At the same time, a proper diagnosis is not possible without looking at everything that is going on. A crucial point is the growth in sales of electronic content, and that these materials appear to be replacing the sorts of course-packs that formed a key part of Access Copyright’s revenues. In the university sector, library spending on publisher content has grown systematically since 2012. The share of digital vs physical has reversed between 2002/3 and 2015/6.

This has impacted the textbook market (including the market for taking copies of textbooks), alongside falling numbers of young people, greater use of individual books, and textbooks themselves lasting longer. Licences offered for whole eBooks are often indeed cheaper than licences for individual chapters.

Meanwhile, Canadian education is doing well, coming close to the top of the table in the OECD’s PISA study, while its publishing industry as a whole is growing at twice the speed of the United States. As for the educational sector, it is the cost of books compared to budgets that is cited as a reason for not using more Canadian content.

 

On the Couch: a Diagnosis

While the core observations – the reduced revenues of Access Copyright and the closure of some companies – are obviously true, some of the surrounding arguments are more dubious.

The idea that the reform has put companies out of business is undermined by the fact that Oxford University Press’s Annual Report for 2013-14, which notes the closure of its schools division, places the blame on a longer-term decline in the market that is cited as a reason (falls of 50%). Meanwhile, the company celebrates its continued investment in Higher Education and English language programmes. Nelson’s demise seems to be a delayed consequence of taking on too much debt in the years before the financial crisis.

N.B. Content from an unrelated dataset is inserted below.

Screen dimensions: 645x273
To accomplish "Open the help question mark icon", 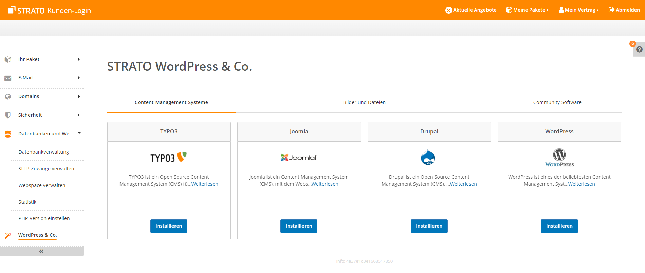I will tap(639, 50).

The notion that there have been 600 million pages being copied without payment seems to be based on highly questionable assumptions, with many of the supposed copies actually having been paid for, and the 2005-06 baseline unlikely to be relevant. And as has been highlighted in submissions to the Canadian parliament, the impact of falling revenues from Access Copyright has affected revenues by as little as 1%.

Overall, if the patient is the publishing industry as a whole, it appears to be healthy, although of course there can be claims that it would be healthier still otherwise. Indeed, figures for 2014-16 for example show Canadian-owned publishers increasing sales while foreign-owned ones saw a fall.

But arguably, the most important patient is not the publishing industry, but Canadian education as a whole. Quality publishing does play an important role in this, and certainly schools and universities would be poorer without it. At the same time, it is vital to take account of the interests of students and educators, who have reported that the reforms have allowed them to teach – and learn – much more simply.

 

Conclusion

As highlighted at the beginning, the move to fair dealing for education in Canada, both through the actions of the Canadian Supreme Court and the government, has arguably had a very concentrated impact on one player – Access Copyright. This has had knock-on effects on publishers who, nonetheless, seem in many cases to have benefited from growing revenues from other sources.

Moreover, once a wider perspective is taken, and all symptoms and trends are taken into account – in particular the impact on learning – the Canadian patient is arguably in good health.